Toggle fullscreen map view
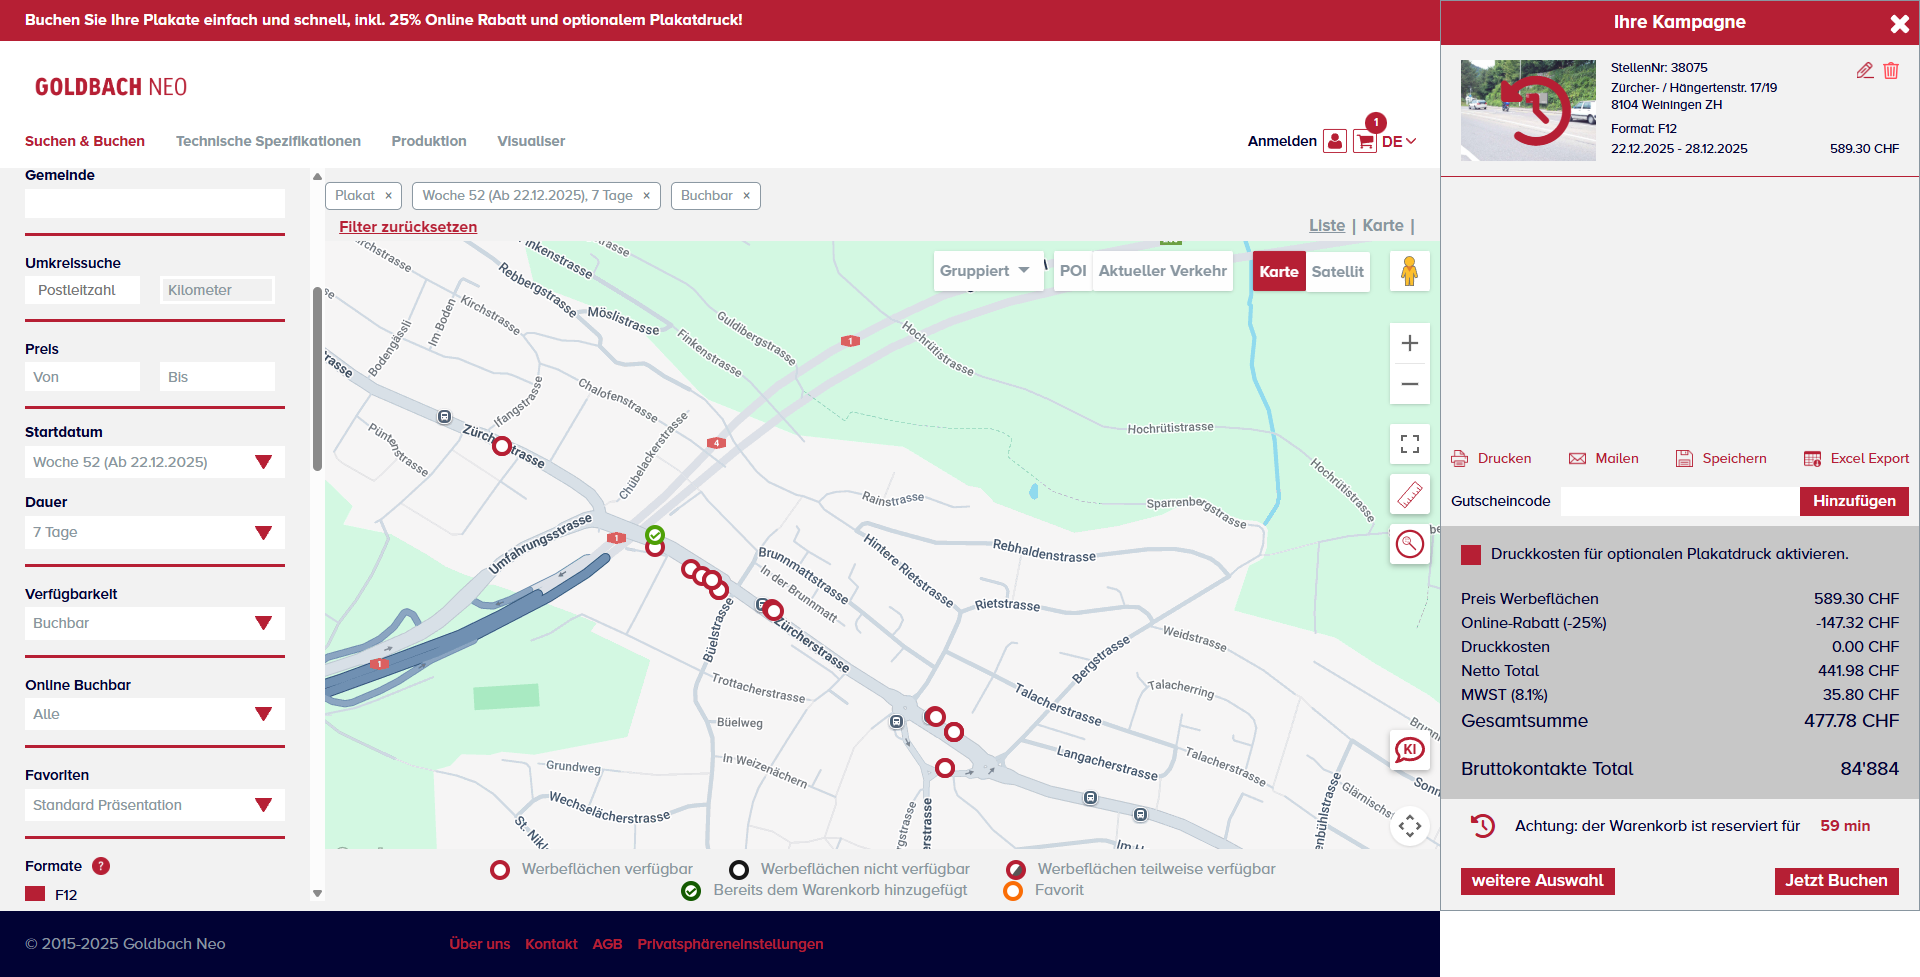The image size is (1920, 977). (1409, 444)

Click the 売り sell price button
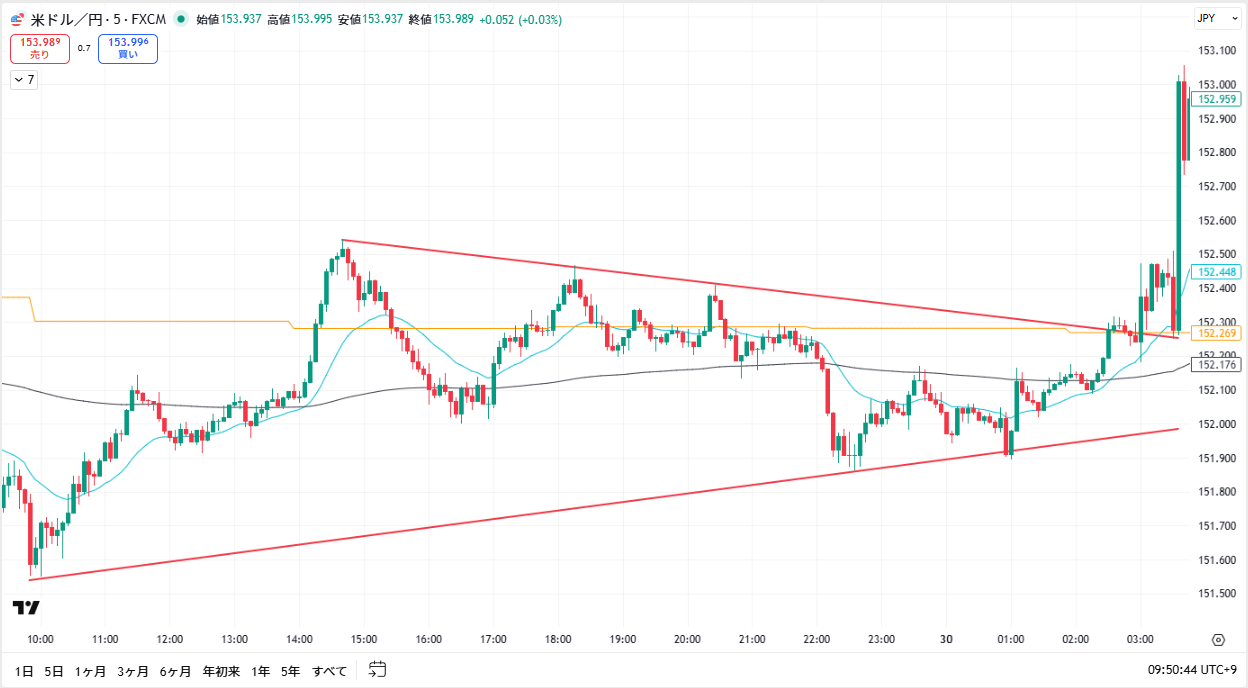[39, 48]
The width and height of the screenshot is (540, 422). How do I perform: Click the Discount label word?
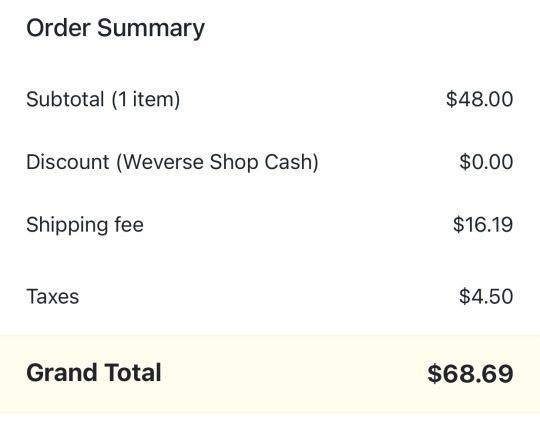68,162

════════

- _THE PROBLEM_
Every line of the data above should be repeated exactly. Omit the pictures.

- _ANSWER BOX_
Toggle fullscreen map view
The image size is (1920, 977). (1409, 444)

Click the 売り sell price button
[39, 48]
The width and height of the screenshot is (540, 422). How do I perform: Click the Discount label word?
68,162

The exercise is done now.